*Work item*
Your task is to repeat the records exactly from the line containing "The height and width of the screenshot is (710, 1482)." onward, through the final line.

*Data supplied*
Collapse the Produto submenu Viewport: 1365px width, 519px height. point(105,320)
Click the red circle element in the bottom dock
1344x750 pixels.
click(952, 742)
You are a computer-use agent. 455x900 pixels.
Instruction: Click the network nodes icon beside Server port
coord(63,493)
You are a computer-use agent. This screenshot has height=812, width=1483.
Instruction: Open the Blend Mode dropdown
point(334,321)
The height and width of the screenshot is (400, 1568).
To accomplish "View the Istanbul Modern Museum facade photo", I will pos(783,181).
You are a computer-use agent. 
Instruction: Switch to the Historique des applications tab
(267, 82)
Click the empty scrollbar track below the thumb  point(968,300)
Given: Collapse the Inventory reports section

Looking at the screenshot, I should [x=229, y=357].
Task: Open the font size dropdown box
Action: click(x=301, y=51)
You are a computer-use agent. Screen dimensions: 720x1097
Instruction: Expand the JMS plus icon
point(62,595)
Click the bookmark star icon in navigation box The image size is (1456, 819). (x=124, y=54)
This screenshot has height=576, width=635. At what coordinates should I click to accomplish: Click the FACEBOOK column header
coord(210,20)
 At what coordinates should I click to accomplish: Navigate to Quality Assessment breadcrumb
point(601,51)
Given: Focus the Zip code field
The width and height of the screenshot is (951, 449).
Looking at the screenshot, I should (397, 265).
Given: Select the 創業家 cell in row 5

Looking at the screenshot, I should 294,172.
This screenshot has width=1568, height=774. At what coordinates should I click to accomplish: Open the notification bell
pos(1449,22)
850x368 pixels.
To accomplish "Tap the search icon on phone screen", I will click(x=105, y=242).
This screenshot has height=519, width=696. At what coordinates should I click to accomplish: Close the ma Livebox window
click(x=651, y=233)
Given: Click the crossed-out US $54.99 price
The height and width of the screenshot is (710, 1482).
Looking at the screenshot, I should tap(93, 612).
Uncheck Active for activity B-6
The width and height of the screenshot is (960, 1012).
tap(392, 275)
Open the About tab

*Solved problem*
The height and width of the screenshot is (710, 1482).
Looking at the screenshot, I should tap(93, 612).
Uncheck Active for activity B-6
The width and height of the screenshot is (960, 1012).
tap(392, 275)
Open the About tab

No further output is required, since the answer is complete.